▶ Aim of the exercise
The copy you produce must hold every record exactly, and none of the images.
Segment Start: Entries provided
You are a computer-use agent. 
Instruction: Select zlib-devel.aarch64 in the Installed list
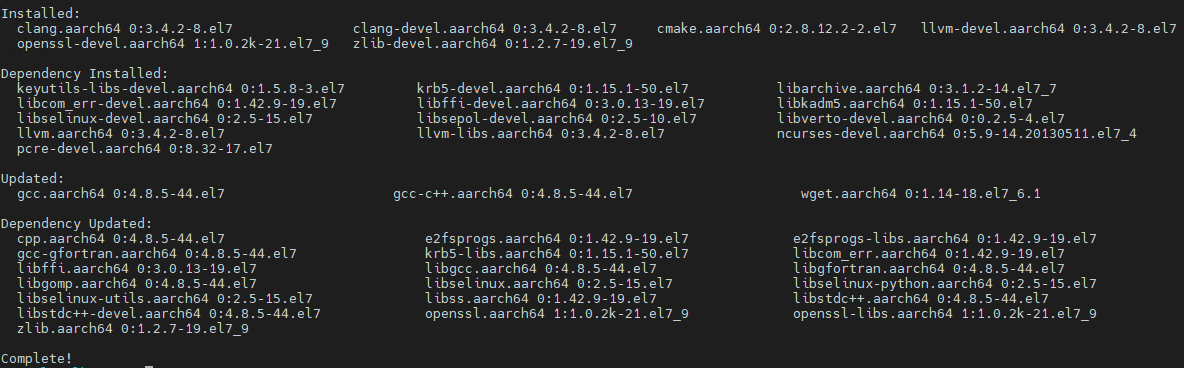(x=492, y=44)
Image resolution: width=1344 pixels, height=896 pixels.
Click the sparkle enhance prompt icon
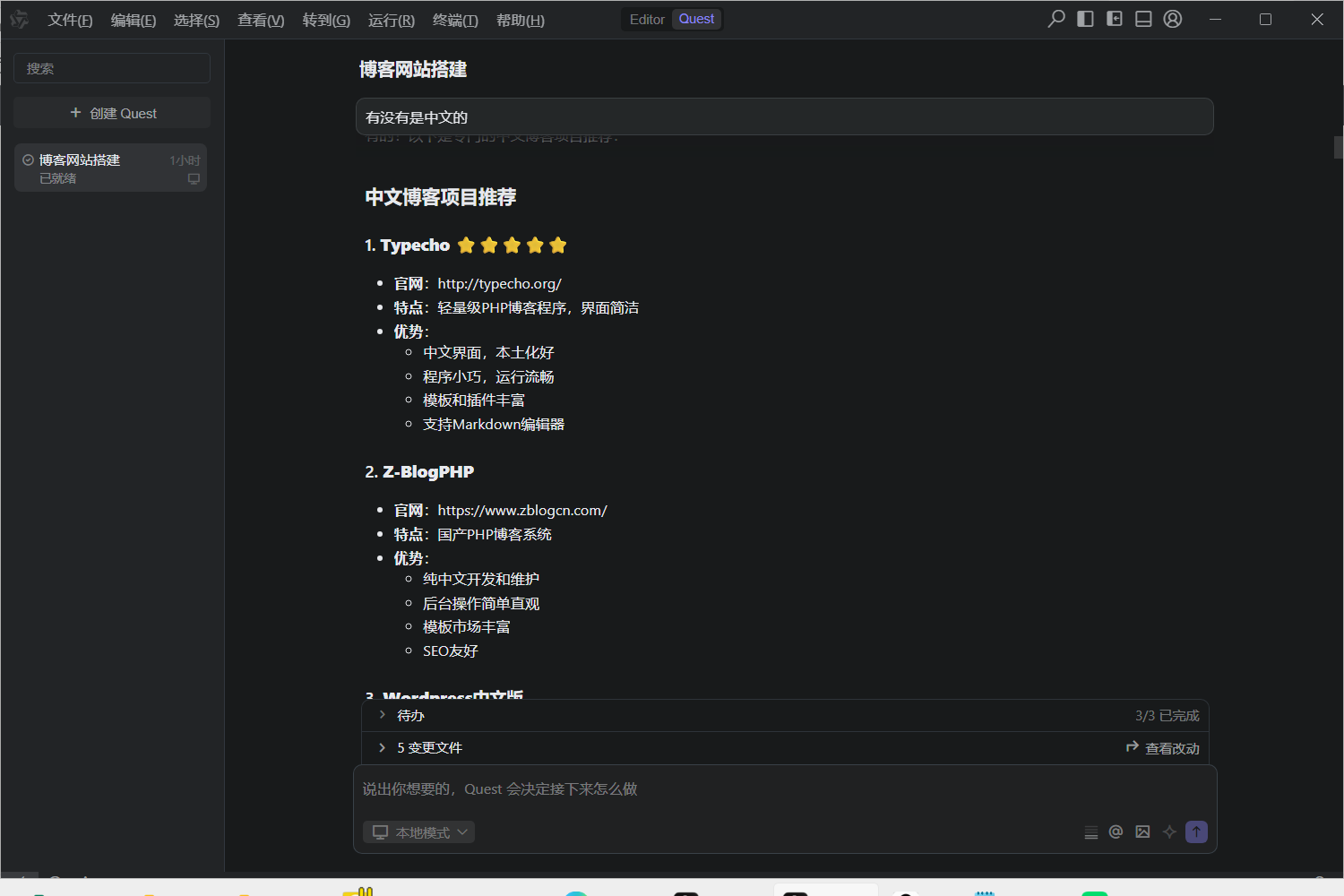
Segment End: Entries provided
▶ Final answer
You are a computer-use agent. 
Instruction: Select zlib-devel.aarch64 in the Installed list
(x=492, y=44)
Image resolution: width=1344 pixels, height=896 pixels.
Click the sparkle enhance prompt icon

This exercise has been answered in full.